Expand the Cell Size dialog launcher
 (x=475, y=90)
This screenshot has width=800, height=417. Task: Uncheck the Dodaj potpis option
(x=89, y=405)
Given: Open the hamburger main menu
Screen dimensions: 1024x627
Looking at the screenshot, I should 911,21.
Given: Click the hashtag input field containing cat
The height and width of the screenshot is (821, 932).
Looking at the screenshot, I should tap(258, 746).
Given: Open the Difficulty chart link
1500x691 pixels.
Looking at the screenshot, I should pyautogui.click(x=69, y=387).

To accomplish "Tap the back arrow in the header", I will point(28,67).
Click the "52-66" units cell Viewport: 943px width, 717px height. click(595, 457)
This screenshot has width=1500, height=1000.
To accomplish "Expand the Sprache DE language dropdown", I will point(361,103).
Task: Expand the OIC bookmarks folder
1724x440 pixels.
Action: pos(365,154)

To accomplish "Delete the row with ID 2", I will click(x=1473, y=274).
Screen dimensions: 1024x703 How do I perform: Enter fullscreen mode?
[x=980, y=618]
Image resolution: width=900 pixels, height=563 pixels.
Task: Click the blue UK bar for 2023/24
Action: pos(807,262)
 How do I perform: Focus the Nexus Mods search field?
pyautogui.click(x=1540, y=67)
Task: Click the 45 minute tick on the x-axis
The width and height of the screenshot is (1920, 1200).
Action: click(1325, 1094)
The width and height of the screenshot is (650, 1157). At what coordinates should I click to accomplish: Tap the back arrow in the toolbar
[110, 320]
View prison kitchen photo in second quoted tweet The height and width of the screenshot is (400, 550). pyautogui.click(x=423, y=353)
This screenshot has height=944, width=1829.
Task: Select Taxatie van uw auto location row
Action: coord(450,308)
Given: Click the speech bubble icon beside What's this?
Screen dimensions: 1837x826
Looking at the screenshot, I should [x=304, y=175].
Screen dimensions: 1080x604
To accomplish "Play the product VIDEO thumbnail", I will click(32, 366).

● ● ●

## TASK DETAILS
Count how many lines in the records above contain the word "will", and reply with the number alone.

## EXERCISE RESULT
4